Your objective
There are pictures in the records below; leave them out and set down exactly the lines from the one holding "[facebook] (36, 230)" through the one holding "Reject All (263, 1618)".

Extracted records
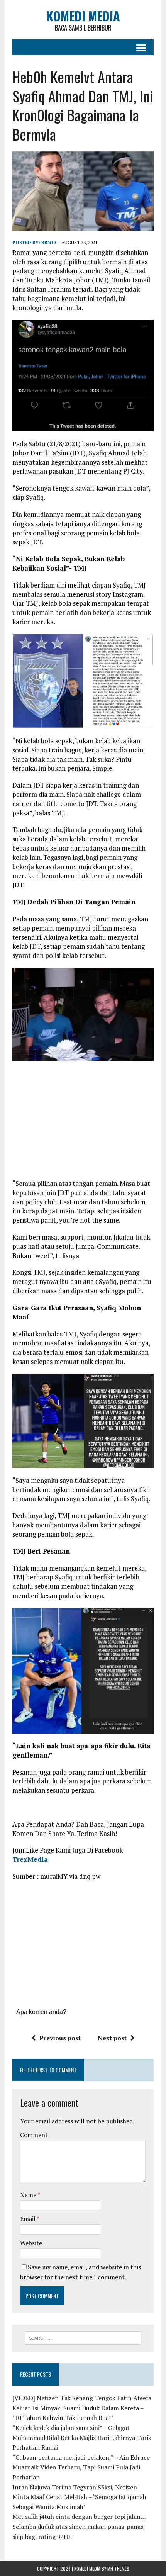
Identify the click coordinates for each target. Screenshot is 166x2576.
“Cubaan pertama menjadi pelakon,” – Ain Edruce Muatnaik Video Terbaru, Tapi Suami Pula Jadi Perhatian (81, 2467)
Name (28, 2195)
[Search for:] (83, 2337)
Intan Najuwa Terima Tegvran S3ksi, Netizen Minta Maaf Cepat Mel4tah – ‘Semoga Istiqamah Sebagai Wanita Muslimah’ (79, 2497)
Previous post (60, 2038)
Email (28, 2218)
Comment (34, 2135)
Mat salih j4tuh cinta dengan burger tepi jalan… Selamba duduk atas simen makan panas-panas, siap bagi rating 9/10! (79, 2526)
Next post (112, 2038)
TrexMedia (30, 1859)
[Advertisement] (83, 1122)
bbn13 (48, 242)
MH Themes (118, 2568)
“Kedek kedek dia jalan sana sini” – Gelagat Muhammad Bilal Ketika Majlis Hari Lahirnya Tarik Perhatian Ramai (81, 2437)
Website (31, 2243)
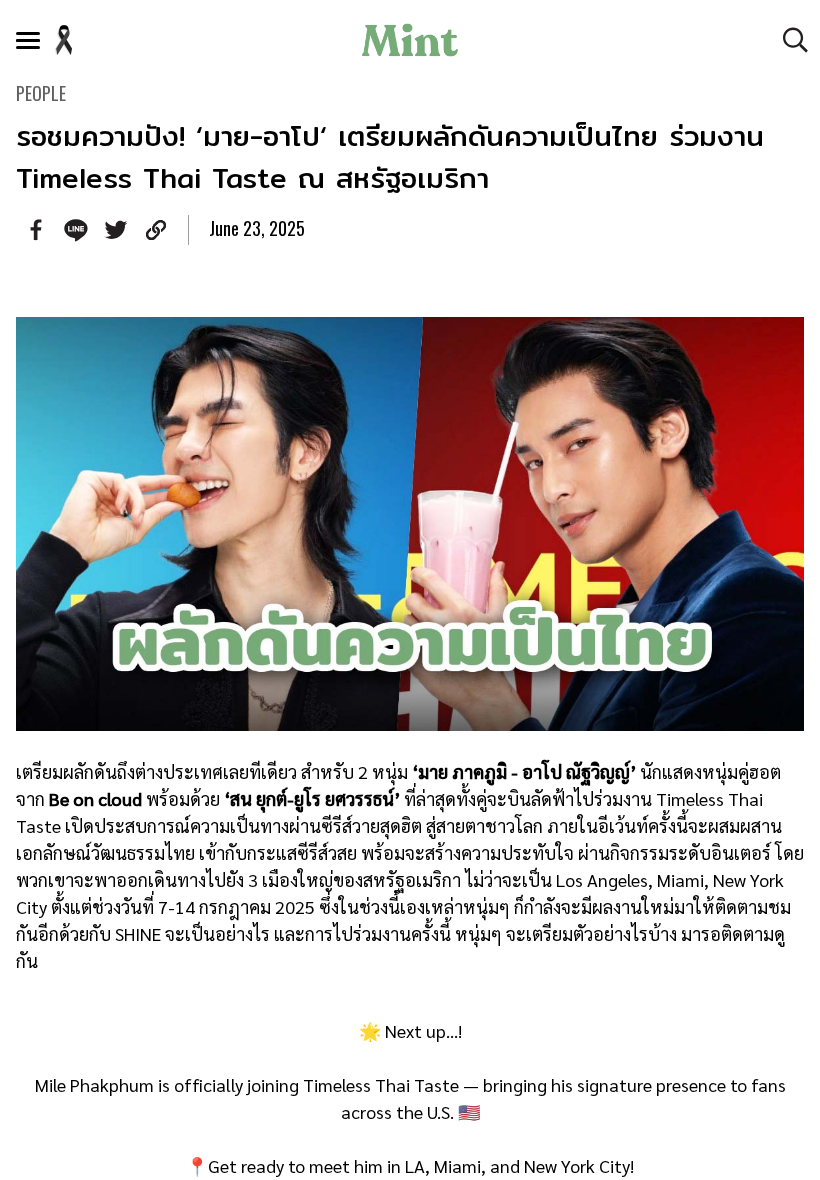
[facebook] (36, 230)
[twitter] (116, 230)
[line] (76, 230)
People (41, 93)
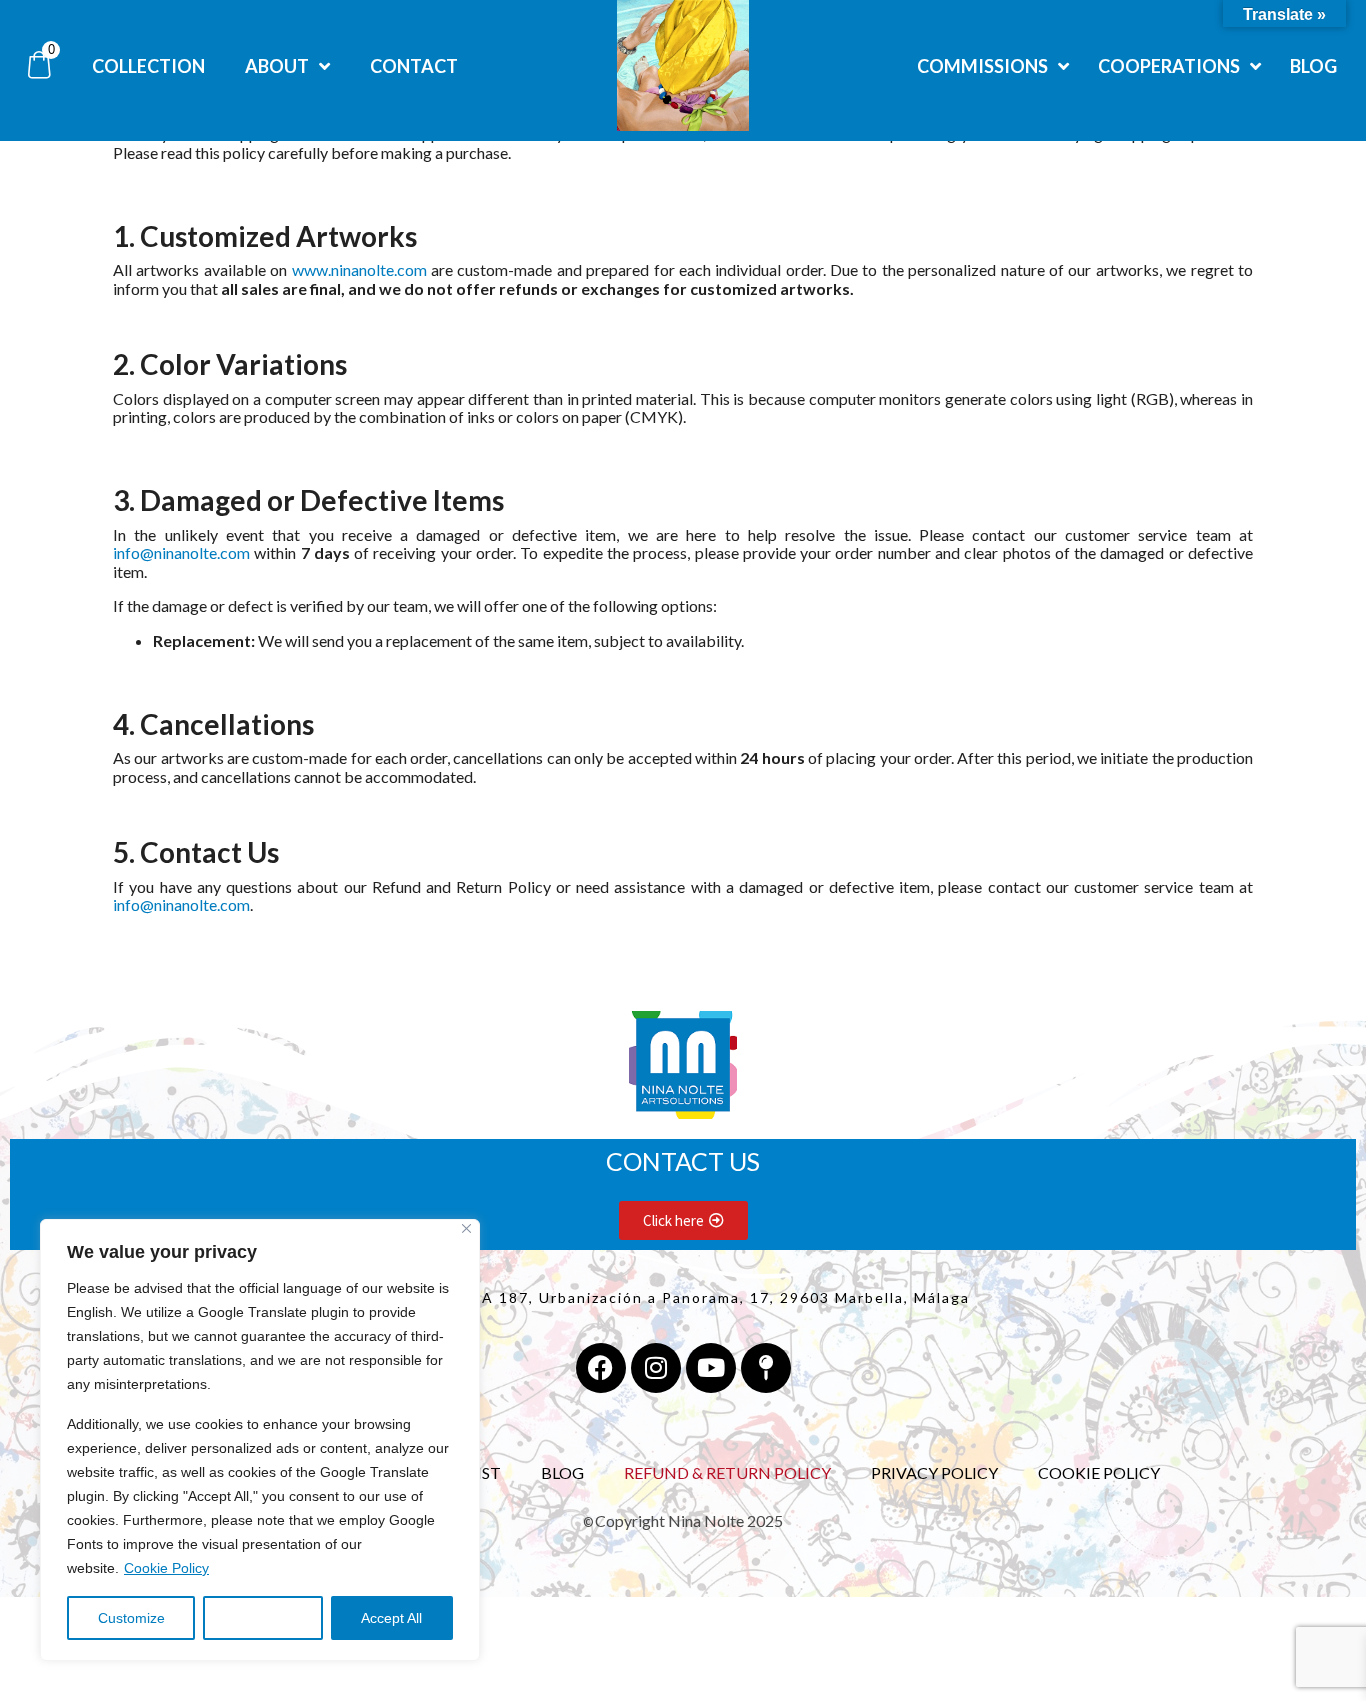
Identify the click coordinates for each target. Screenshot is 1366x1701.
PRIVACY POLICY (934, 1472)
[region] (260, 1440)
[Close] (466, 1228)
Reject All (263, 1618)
---
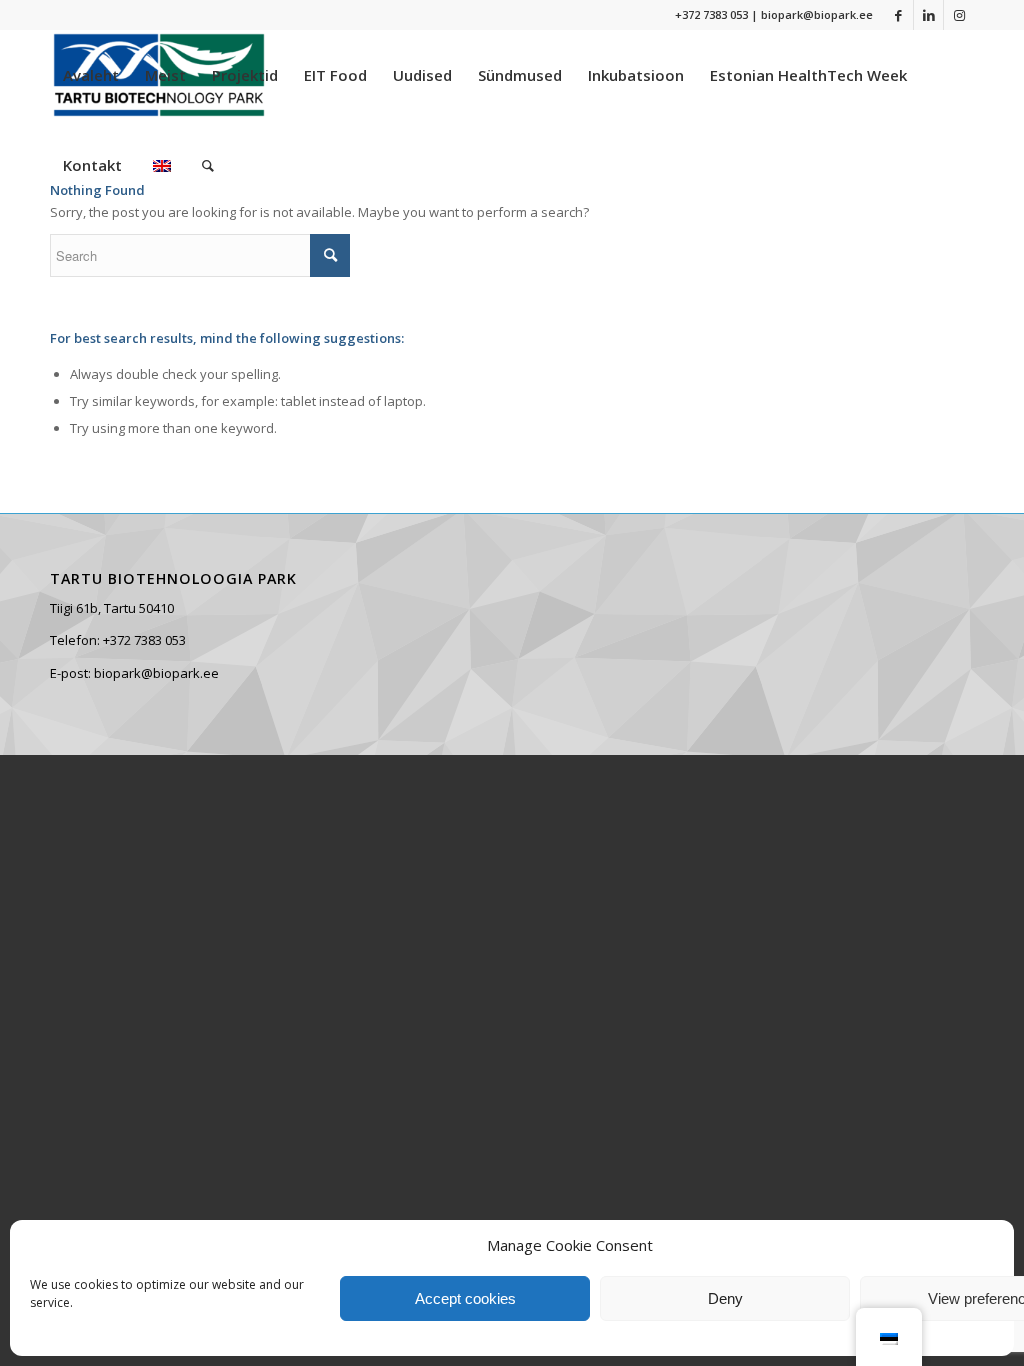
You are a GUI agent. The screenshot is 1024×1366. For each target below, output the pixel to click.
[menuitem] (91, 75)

Output for this task
[facebook] (36, 230)
[twitter] (116, 230)
[line] (76, 230)
People (41, 93)
Identify the click coordinates for each target. Screenshot is 1366x1701.
PRIVACY POLICY (934, 1472)
[region] (260, 1440)
[Close] (466, 1228)
Reject All (263, 1618)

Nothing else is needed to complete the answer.